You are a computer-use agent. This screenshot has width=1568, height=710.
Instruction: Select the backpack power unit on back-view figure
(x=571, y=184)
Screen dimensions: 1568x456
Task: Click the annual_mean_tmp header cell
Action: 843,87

━━━

_What the task asks_
Output every entry exactly as given.

_Answer area_
You are a computer-use agent. This screenshot has width=1568, height=710.
Instruction: Select the backpack power unit on back-view figure
(x=571, y=184)
Screen dimensions: 1568x456
Task: Click the annual_mean_tmp header cell
Action: 843,87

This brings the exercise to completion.